Sunday, August 19, 2012

"the loss of a geocentric cosmology of nested crystalline spheres was not in any intrinsic way a fundamental break in human self-understanding"

     "The interesting and complex story that runs through the lives of Bruno, Galileo, and their learned contemporaries is not, as Rowland commendably knows, some science-versus-religion showdown still asserted today among historically ignorant scientistic ideologues.  But neither is it her repression-versus-liberation dichotomy.  It is rather the widespread inability of deeply Aristotelianized contemporaries, simultaneously aghast at the doctrinal, social, and political divisions within Christendom, to grasp the independence of traditional Christian theology from cosmology as such, and thus the compatibility of that theology with different cosmological models.  This is evident from the ways in which later Christians have grasped this distinction:  the universe's infinite spaces may have terrified Pascal in the mid-17th century, but they did not inhibit his ardent faith and devotion.  Nor do they prevent anyone today from accepting all of the Catholic Church's teachings, along with all scientific findings, provided one holds a traditional theology of creation.  God is love whether the universe is Ptolemaic or infinite.  It turns out that Bruno's moral and theological assertions are entirely independent of the vast universe he posited.  And that means that the loss of a geocentric cosmology of nested crystalline spheres was not in any intrinsic way a fundamental break in human self-understanding, whatever its continuing convenience for Western Civ lecturers."

     Brad S. Gregory, reviewing Giordano Bruno:  philosopher/heretic, by Ingrid D. Rowland, in "Giordano Bruno Superstar," Books and culture:  a Christian review 18, no. 2 (March/April 2012):   21 (19-21).  The reference to God's being love is a second slap at Rowland's comment that "[i]t would take another four hundred years for a pope to issue an encyclical that began with the words 'Deus caritas est'".

Wednesday, August 15, 2012

"although they had borrowed the letter of the law, they could not carry over the spirit that gives it life."

     "The Constitution of the United States resembles those fine creations of human industry which ensure wealth and renown to their inventors, but which are profitless in other hands.  This truth is exemplified by the condition of Mexico at the present time.  The Mexicans were desirous of establishing a federal system, and they took the Federal Constitution of their neighbors, the Anglo-Americans, as their model and copied it almost entirely.  But although they had borrowed the letter of the law, they could not carry over the spirit that gives it life.  They were involved in ceaseless embarrassments by the mechanism of their dual government; the sovereignty of the states and that of the Union perpetually exceeded their respective privileges and came into collision; and to the present day Mexico is alternately the victim of anarchy and the slave of military despotism."

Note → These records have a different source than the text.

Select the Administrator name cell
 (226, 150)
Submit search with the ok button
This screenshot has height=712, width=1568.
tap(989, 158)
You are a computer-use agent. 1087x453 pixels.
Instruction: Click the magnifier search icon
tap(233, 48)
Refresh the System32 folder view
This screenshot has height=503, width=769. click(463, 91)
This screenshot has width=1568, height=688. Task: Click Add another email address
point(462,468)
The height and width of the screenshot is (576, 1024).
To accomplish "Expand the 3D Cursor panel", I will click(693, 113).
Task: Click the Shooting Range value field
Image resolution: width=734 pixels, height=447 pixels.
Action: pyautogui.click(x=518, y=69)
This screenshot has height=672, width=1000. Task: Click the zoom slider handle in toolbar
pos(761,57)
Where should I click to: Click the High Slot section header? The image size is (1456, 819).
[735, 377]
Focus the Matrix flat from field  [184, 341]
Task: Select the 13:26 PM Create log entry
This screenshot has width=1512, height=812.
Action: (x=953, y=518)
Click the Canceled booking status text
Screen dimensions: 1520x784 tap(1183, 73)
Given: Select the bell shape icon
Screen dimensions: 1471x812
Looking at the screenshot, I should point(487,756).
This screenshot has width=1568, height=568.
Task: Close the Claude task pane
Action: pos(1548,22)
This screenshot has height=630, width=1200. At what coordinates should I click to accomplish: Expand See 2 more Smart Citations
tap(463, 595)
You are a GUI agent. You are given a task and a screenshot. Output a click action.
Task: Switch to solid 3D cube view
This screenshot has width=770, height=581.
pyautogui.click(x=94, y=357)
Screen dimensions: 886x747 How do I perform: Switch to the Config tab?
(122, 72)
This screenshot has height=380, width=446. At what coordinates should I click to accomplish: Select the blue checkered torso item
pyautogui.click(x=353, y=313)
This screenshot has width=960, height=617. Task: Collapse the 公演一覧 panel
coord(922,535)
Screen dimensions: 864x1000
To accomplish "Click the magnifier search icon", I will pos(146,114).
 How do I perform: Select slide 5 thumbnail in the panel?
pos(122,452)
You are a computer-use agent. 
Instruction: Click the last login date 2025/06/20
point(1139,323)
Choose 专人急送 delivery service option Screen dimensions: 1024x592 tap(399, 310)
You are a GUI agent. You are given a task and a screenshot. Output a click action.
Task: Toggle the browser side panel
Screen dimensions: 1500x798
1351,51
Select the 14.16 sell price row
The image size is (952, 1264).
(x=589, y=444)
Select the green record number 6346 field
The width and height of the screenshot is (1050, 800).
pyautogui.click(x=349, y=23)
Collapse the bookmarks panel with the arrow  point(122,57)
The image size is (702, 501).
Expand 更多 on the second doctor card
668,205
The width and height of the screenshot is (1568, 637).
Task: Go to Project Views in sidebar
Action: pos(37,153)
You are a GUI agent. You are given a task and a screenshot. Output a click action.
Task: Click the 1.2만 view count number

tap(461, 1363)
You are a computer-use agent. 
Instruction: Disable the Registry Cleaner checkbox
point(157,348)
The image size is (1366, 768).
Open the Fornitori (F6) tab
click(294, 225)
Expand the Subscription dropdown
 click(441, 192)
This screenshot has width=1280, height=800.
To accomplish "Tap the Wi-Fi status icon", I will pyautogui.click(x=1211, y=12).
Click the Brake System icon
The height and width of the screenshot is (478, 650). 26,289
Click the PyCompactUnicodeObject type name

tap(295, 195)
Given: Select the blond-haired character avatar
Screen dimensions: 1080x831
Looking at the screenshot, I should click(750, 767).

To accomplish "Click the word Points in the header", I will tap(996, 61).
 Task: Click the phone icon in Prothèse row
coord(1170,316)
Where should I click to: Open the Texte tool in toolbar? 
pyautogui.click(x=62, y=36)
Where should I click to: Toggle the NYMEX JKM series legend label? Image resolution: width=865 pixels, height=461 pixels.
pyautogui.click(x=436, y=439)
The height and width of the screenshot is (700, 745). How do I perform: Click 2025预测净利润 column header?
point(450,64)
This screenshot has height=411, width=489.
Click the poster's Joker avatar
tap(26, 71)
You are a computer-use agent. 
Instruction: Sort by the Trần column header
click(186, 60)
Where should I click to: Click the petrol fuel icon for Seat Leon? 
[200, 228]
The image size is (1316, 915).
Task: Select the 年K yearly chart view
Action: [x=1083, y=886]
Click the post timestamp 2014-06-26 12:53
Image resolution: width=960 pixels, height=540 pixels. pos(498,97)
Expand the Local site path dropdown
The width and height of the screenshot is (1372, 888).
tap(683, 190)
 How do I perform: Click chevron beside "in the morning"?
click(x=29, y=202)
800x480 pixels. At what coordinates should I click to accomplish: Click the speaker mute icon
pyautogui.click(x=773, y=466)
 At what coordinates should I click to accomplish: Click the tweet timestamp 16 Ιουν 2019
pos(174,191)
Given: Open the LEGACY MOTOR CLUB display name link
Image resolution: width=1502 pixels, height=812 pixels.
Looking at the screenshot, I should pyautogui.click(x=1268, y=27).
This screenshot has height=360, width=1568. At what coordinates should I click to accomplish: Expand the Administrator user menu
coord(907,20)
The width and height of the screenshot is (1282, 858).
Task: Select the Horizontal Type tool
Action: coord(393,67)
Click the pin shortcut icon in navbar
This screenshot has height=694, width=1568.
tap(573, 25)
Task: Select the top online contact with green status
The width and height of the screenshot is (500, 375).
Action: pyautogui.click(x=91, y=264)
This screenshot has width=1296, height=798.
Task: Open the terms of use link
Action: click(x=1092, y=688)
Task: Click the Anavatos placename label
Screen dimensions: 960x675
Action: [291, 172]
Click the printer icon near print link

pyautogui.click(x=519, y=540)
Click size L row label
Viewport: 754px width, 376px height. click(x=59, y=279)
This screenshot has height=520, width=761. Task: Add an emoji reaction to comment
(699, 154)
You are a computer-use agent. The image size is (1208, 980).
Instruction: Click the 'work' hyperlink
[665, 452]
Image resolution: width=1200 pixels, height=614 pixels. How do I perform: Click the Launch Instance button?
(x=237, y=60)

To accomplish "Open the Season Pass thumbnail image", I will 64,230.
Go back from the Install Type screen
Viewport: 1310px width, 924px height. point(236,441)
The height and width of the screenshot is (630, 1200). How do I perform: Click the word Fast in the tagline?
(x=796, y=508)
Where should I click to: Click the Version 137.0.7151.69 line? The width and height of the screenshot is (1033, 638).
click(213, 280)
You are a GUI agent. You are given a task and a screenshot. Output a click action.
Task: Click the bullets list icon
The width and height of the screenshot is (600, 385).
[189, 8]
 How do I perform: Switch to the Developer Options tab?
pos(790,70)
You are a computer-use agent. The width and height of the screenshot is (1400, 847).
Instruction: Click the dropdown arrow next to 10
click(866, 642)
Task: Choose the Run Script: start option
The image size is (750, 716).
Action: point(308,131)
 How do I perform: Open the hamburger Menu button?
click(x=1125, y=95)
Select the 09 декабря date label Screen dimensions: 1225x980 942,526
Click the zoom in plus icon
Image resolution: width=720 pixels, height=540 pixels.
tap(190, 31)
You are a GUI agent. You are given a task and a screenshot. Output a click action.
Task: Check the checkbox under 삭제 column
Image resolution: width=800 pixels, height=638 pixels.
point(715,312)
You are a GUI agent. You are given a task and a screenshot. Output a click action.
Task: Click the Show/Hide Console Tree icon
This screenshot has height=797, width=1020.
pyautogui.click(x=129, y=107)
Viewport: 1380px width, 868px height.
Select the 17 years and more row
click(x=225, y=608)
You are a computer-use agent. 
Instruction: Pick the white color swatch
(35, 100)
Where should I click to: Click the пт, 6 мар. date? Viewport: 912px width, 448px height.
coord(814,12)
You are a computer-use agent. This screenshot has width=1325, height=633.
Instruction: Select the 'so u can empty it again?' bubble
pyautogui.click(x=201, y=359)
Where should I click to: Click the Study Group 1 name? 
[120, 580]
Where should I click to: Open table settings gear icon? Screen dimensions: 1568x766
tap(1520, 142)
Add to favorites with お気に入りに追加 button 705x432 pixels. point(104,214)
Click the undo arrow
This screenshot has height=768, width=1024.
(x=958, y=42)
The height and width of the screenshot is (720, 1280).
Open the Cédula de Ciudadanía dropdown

     Alexis de Tocqueville, Democracy in America I (1835).I.VIII.22 ("Why the federal system is not practicable for all nations, and how the Anglo-Americans were enabled to adopt it"), trans. Henry Reeve, with revisions by Francis Bowen and Phillips Bradley ((New York, NY: Alfred A. Knopf, 1997), vol. 1, p. 167; Œuvres, ed. André Jardin (Bibliothèque de la Pléiade), II (De la démocratie en Amérique), ed. Jean-Claude Lamberti and James T. Schleifer (Paris: Éditions Gallimard, 1992), 186-187.  This, however, would not be true today, or at least certainly not of me:

"I have never been more struck by the good sense and the practical judgment of the Americans than in the manner in which they elude the numberless difficulties resulting from their Federal Constitution.  I scarcely ever met with a plain American citizen who could not distinguish with surprising facility the obligations created by the laws of Congress from those created by the laws of his own state, and who, after having discriminated between the matters that come under the cognizance of the Union and those which the local legislature is competent to regulate, could not point out the exact limit of the separate jurisdictions of the Federal courts and the tribunals of the state" (167).